Building data landfills, based on logs, and consumed by a few specialists – I don’t get the benefit. But reduce the data to KPIs and baselines, update proactively and contribute to the single view of end-2-end service performance… that’s what I would put some budget chips on! 😉
From what angle should we be looking at APM as it relates to IT strategy? | response only
How about the angle of “value to the business”? It doesn’t matter if you are monitoring infrastructure, real-time performance or end-user experience – or all three – if the business is not deriving a value from that investment. DevOps especially is really about software/service quality. Monitoring is just a means of getting there.
So does infrastructure monitoring help me improve software/service quality? Nope. Just lets me measure the size (and frequency) of the crater. A lot of folks cluster applications not to get performance but because they can’t fix the memory leaks or other instabilities. So the gap is in getting code fixed – not measuring the craters!
So does real-time performance monitoring improve software/service quality? Nope. I get to see what is breaking, in great detail. But I don’t have a business-impact context to let me prioritize where I should be spending my spare software-fix budget. So I throw a few more instances into the mix… and hope I meet my SLA.
So does end-user-experience improve software quality? Nope. I finally get to see the business context, specifically which transactions and what business impact – but I don’t get much of a clue to what is broken – other than it is transaction #47… and it’s costing us a ton!
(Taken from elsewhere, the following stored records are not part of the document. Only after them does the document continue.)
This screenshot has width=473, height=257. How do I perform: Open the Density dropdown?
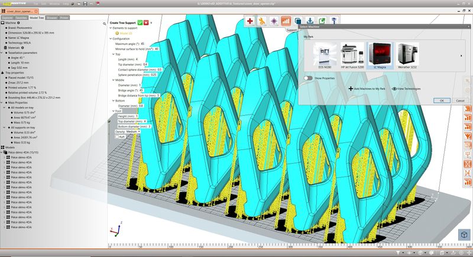point(132,131)
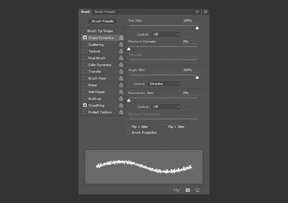
Task: Open the Brush panel flyout menu icon
Action: (206, 12)
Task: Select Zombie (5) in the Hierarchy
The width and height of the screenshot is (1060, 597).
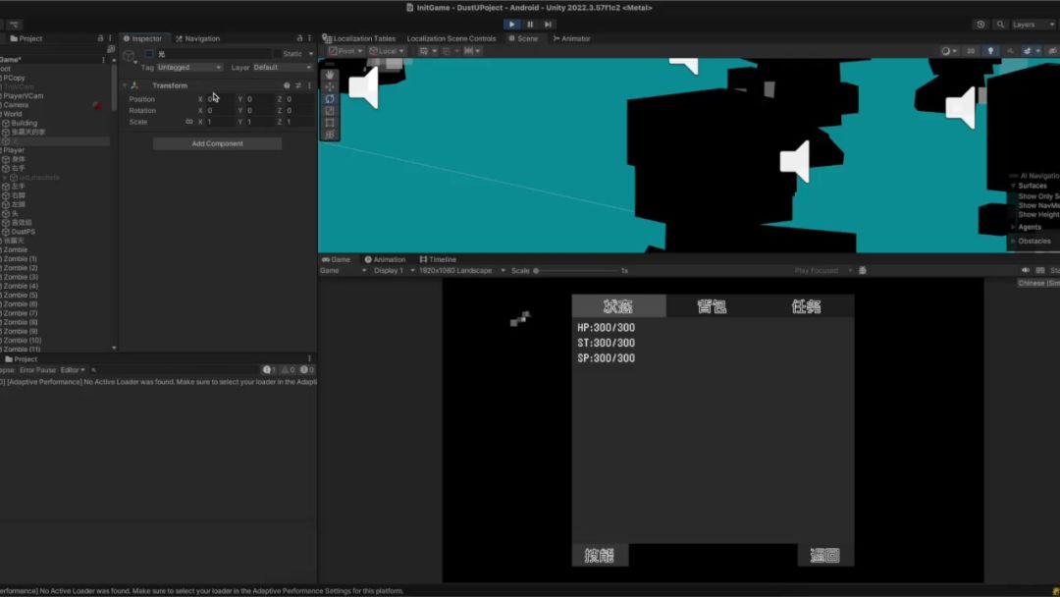Action: tap(20, 295)
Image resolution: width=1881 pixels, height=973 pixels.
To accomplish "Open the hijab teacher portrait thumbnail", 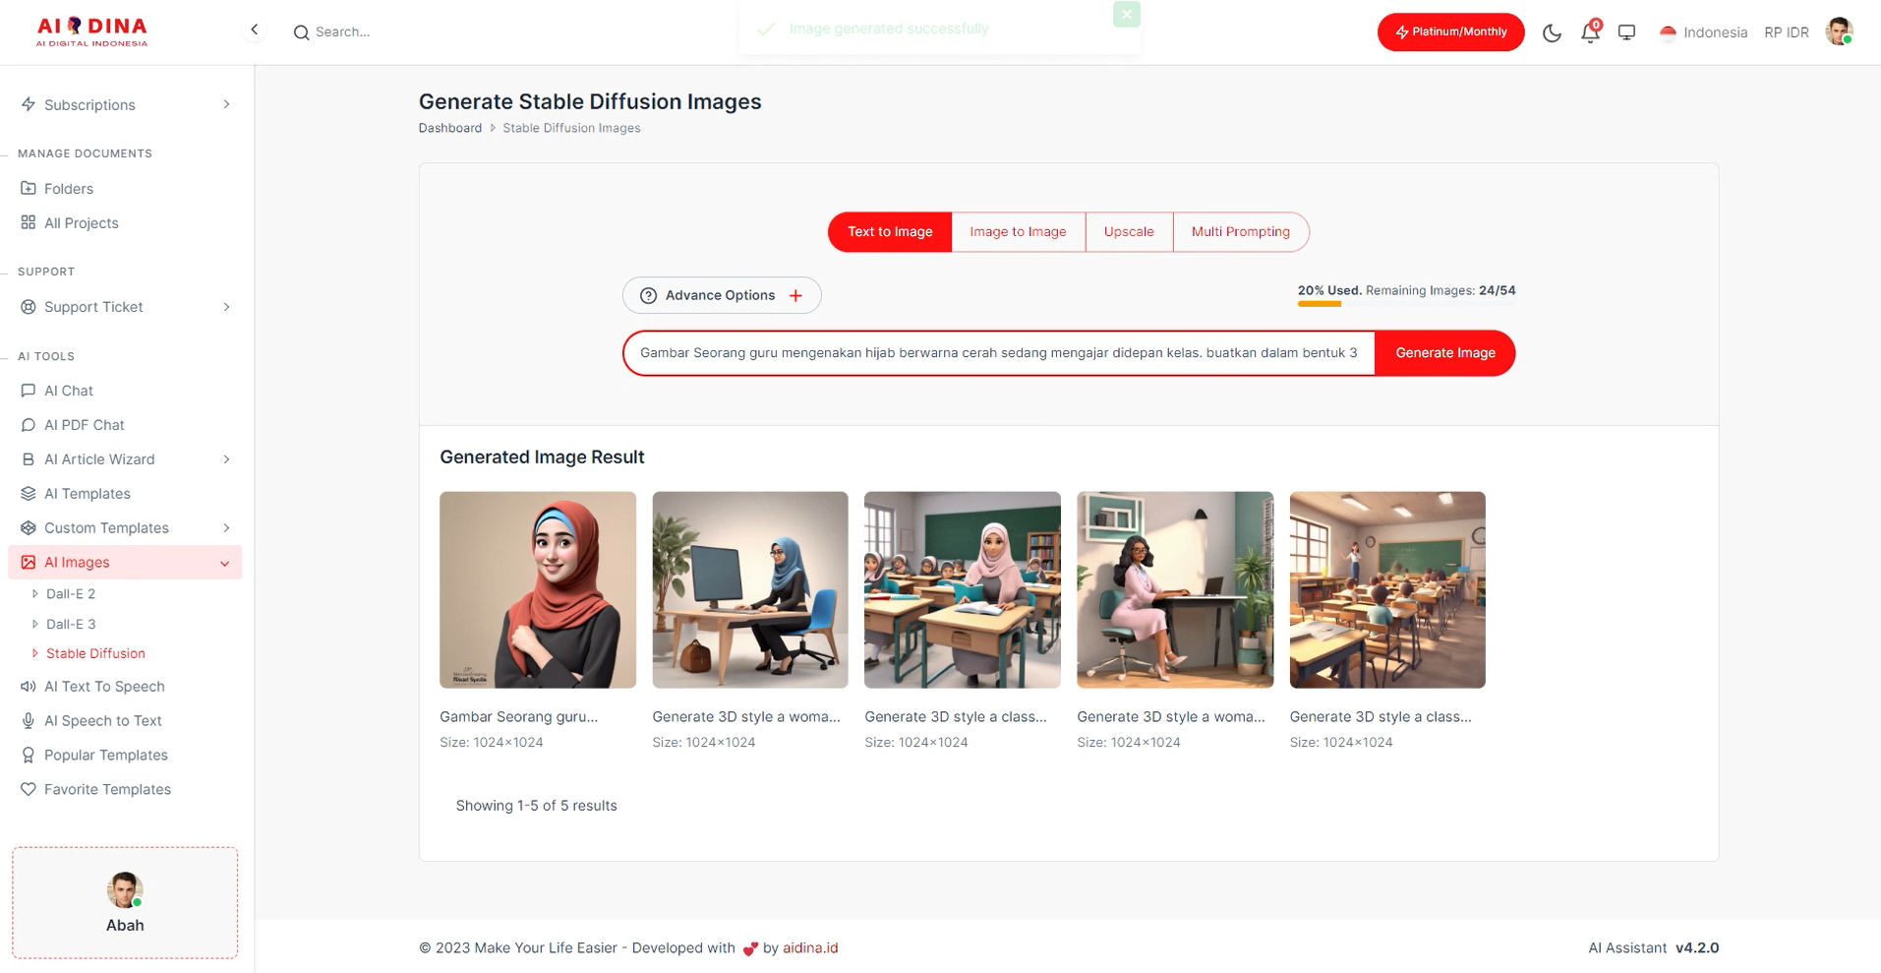I will click(538, 589).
To make sense, APM needs all of the info. So let’s throw in network traffic monitoring (different from infrastructure) and logs (for those apps we can’t instrument or are using RPCs, whatever). And hopefully I’ll have visibility into what needs to get fixed. But then you have to have processes on which to employ all these measurement, and when you catch problems, you have a mechanism to correct them. And this is something best done before you even hit production – but that’s a lesson for another day.